- Provided text
........

The 13th month pay is considered a bonus mandated by law, while the Christmas bonus is a separate benefit or payout and it depends on your employer whether they’ll dole it out or not. Companies in the Philippines usually give out Christmas bonus due to team or company-wide performance or revenue-sharing.

Unlike the 13th month pay, your Christmas bonus could come in other forms. It could be cash, gift certificate, a Christmas basket, canned goods, extra leaves that could be convertible to cash if unused, or anything of value.

3. Your 13th month pay should be given to you no later than December 24 of every year.

While the law does not stop employers from giving out 13th month pay early, the law requires employers to give the mandatory benefit at least before Christmas day. According to Presidential Decree 851, the main reason why the 13th month was established as a mandatory benefit is for the Philippine labor force to “properly celebrate” the yuletide season and the New Year, and have the opportunity to invest or save.

The great thing about the Philippine Labor Code is that it provides protection from employers who do not comply with the 13th month pay provision. Aside from releasing the 13th month pay, employers are also required to submit a report of compliance to any DOLE branch on or before January 15 the succeeding year. Should your employer fail to pay your 13th month pay, you may file a money claim case with any DOLE branch.

........

- Recorded information

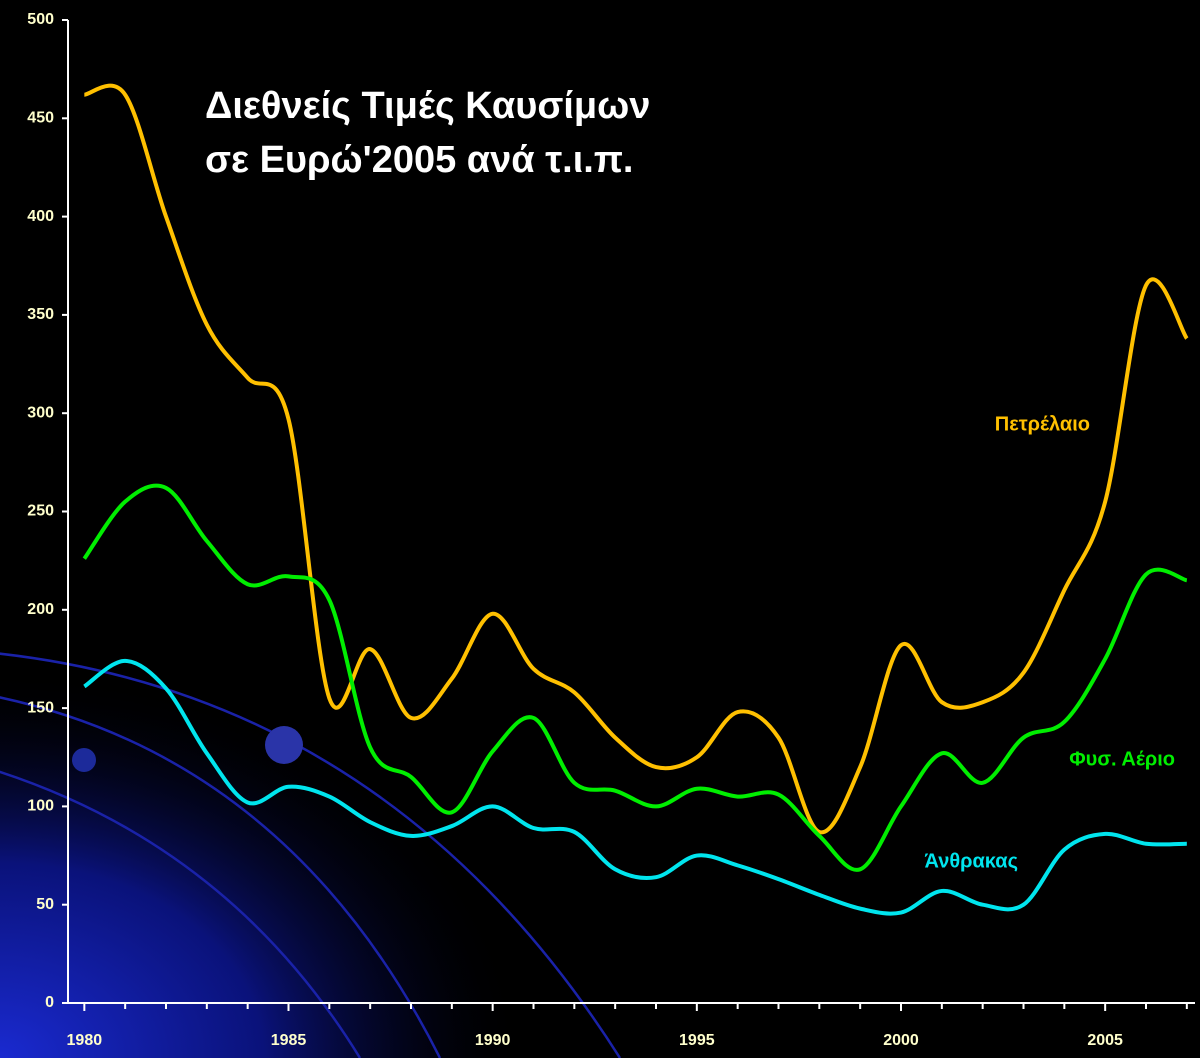 This screenshot has width=1200, height=1058. I want to click on series-label: Πετρέλαιο, so click(1042, 424).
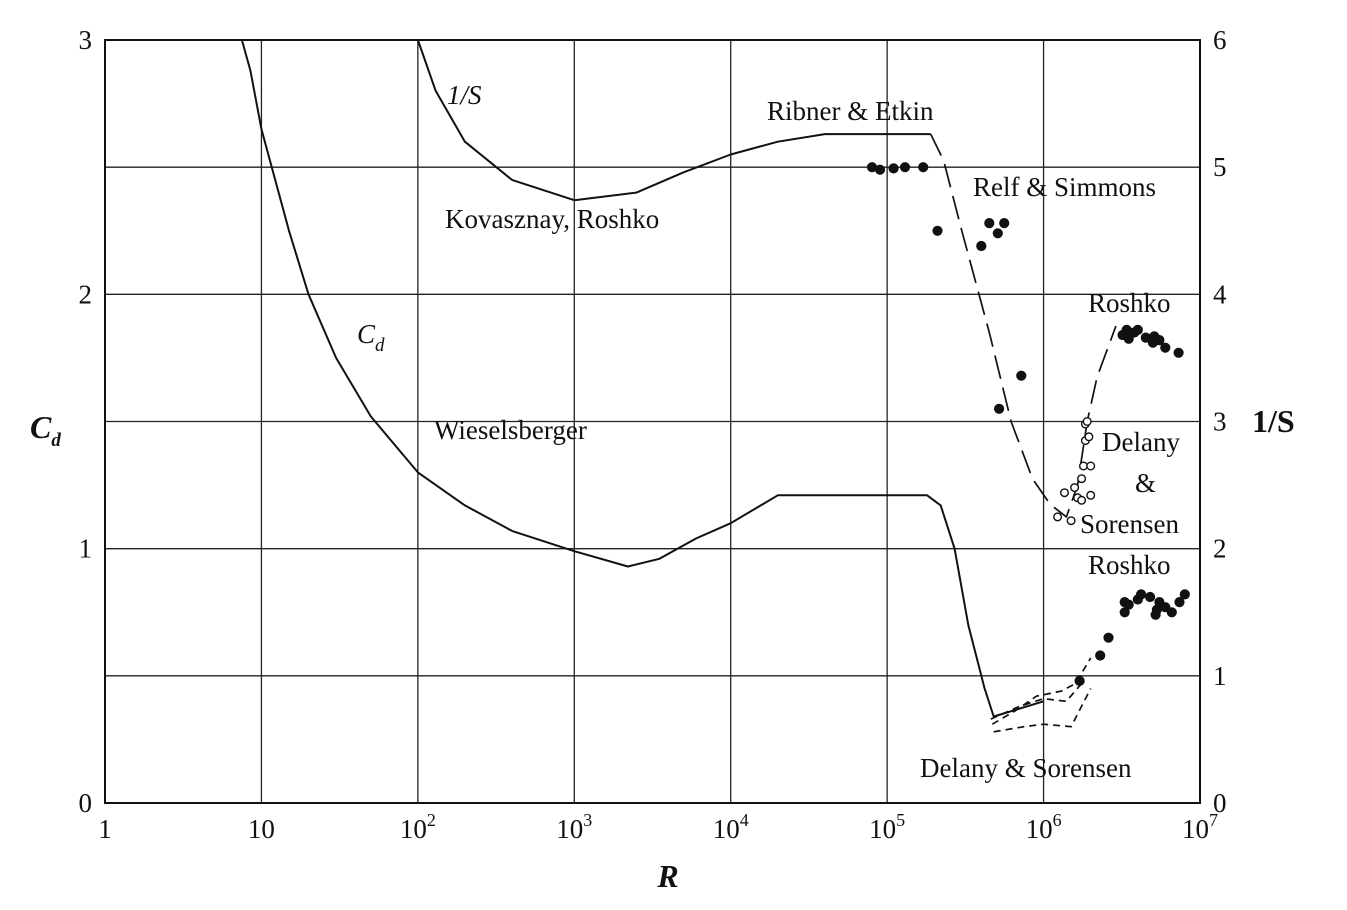 This screenshot has width=1347, height=910. Describe the element at coordinates (105, 829) in the screenshot. I see `x-tick-label-0: 1` at that location.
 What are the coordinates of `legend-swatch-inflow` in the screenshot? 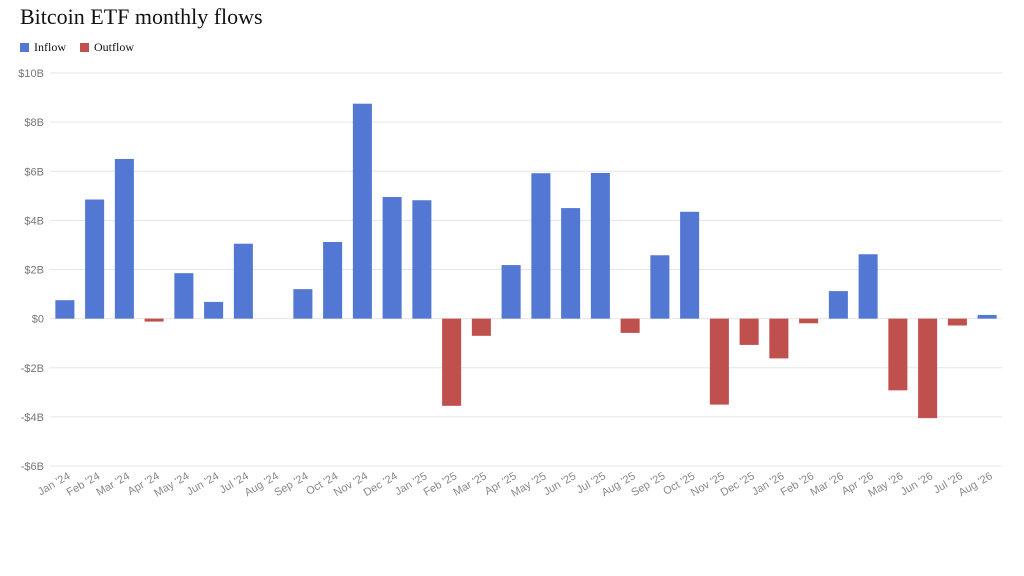 It's located at (24, 48).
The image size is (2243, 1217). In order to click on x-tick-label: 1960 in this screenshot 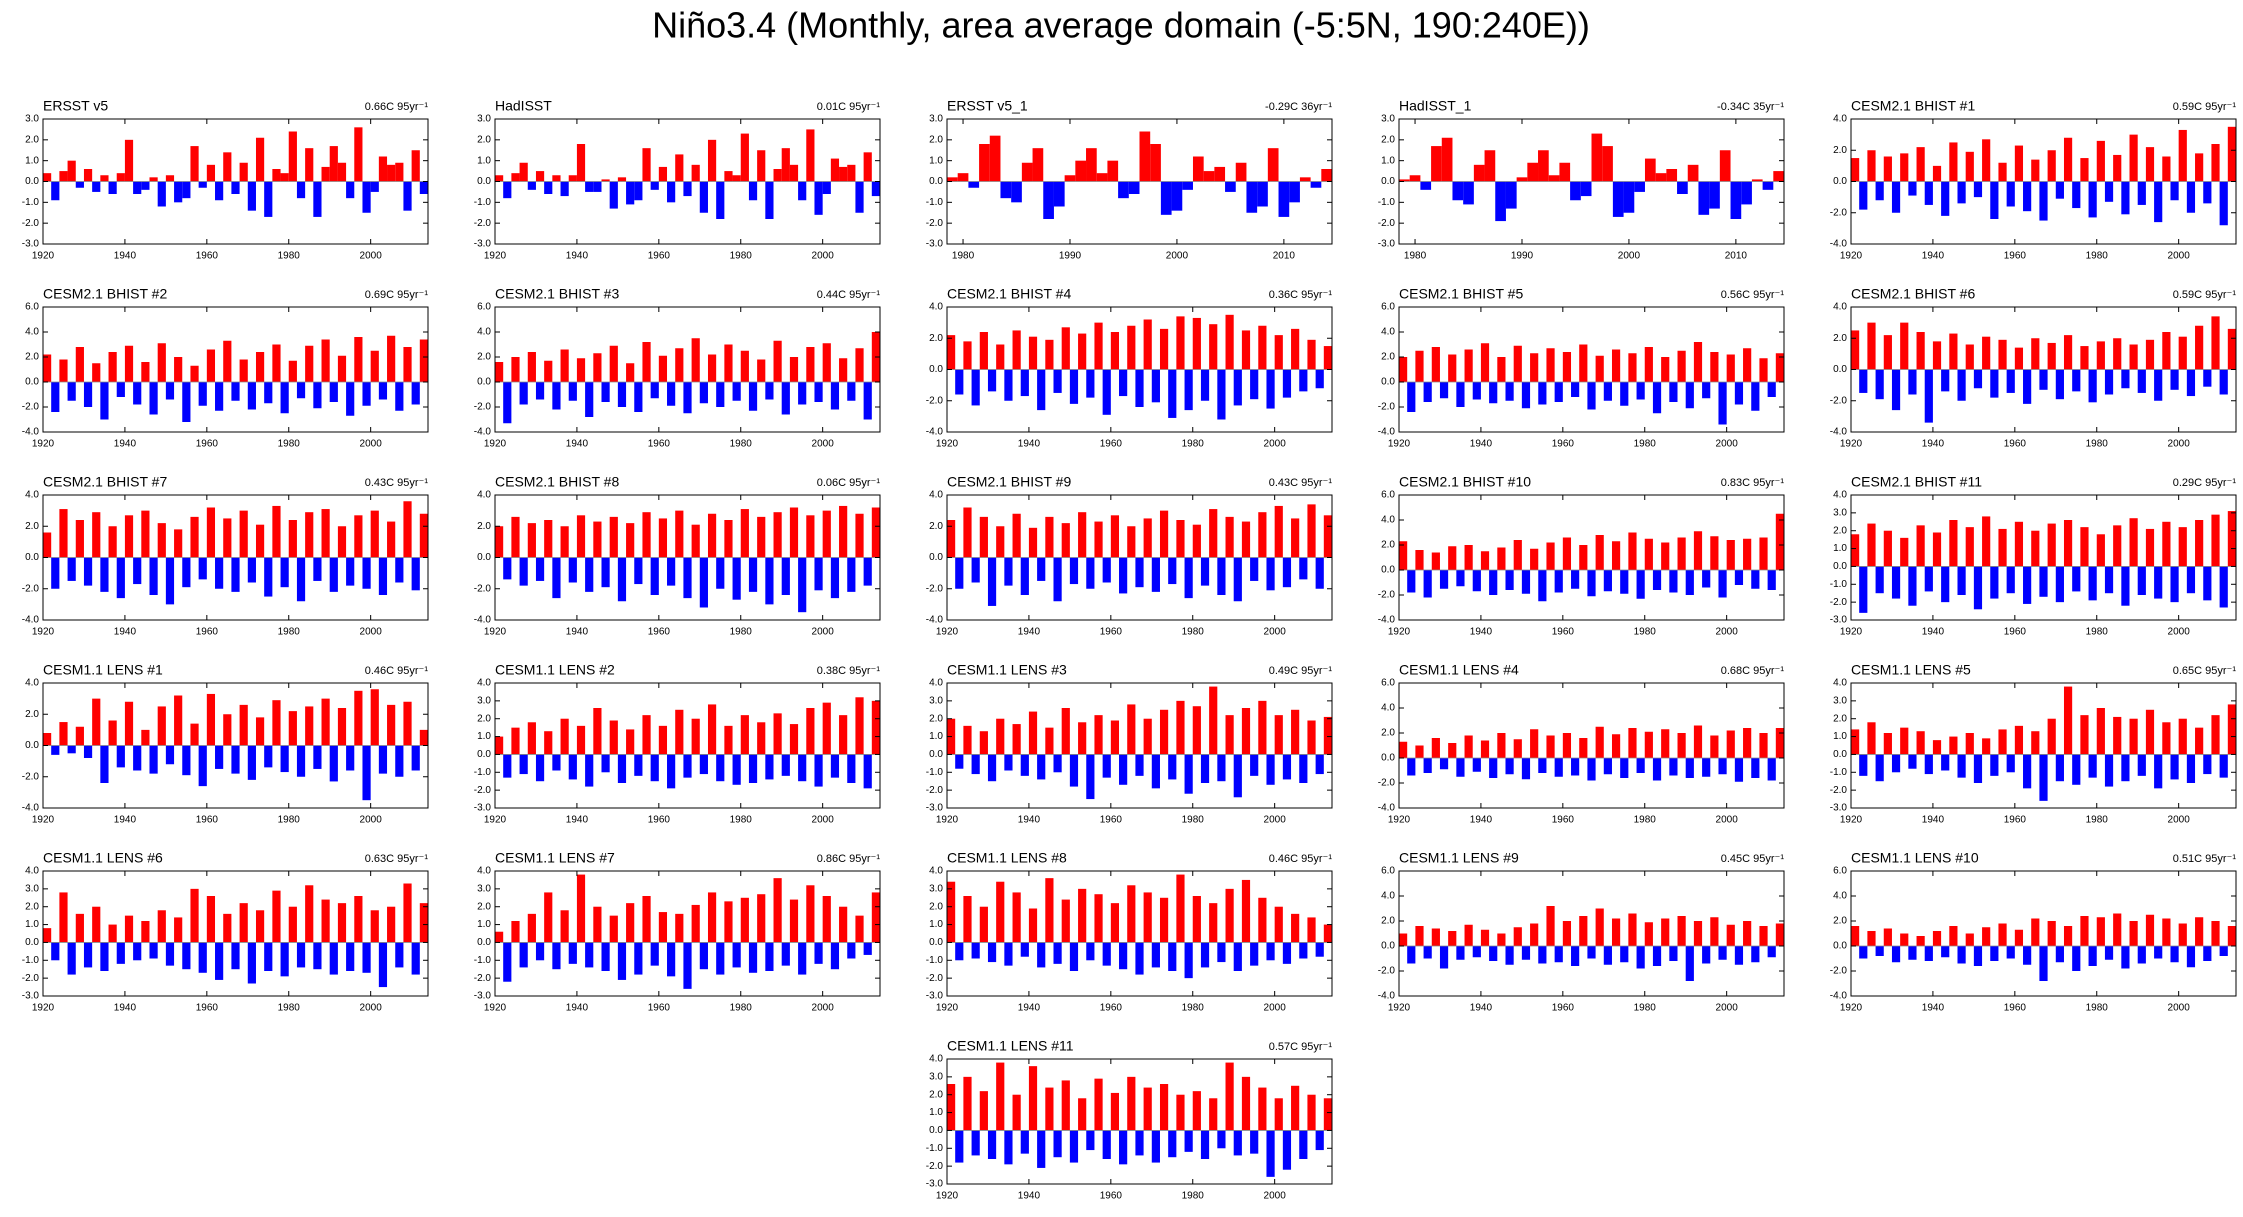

........

- What you have to do
Retype the 13th month pay text word for word, from start to finish. The lines above aren't needed for this.

- Answer section
The 13th month pay is considered a bonus mandated by law, while the Christmas bonus is a separate benefit or payout and it depends on your employer whether they’ll dole it out or not. Companies in the Philippines usually give out Christmas bonus due to team or company-wide performance or revenue-sharing.

Unlike the 13th month pay, your Christmas bonus could come in other forms. It could be cash, gift certificate, a Christmas basket, canned goods, extra leaves that could be convertible to cash if unused, or anything of value.

3. Your 13th month pay should be given to you no later than December 24 of every year.

While the law does not stop employers from giving out 13th month pay early, the law requires employers to give the mandatory benefit at least before Christmas day. According to Presidential Decree 851, the main reason why the 13th month was established as a mandatory benefit is for the Philippine labor force to “properly celebrate” the yuletide season and the New Year, and have the opportunity to invest or save.

The great thing about the Philippine Labor Code is that it provides protection from employers who do not comply with the 13th month pay provision. Aside from releasing the 13th month pay, employers are also required to submit a report of compliance to any DOLE branch on or before January 15 the succeeding year. Should your employer fail to pay your 13th month pay, you may file a money claim case with any DOLE branch.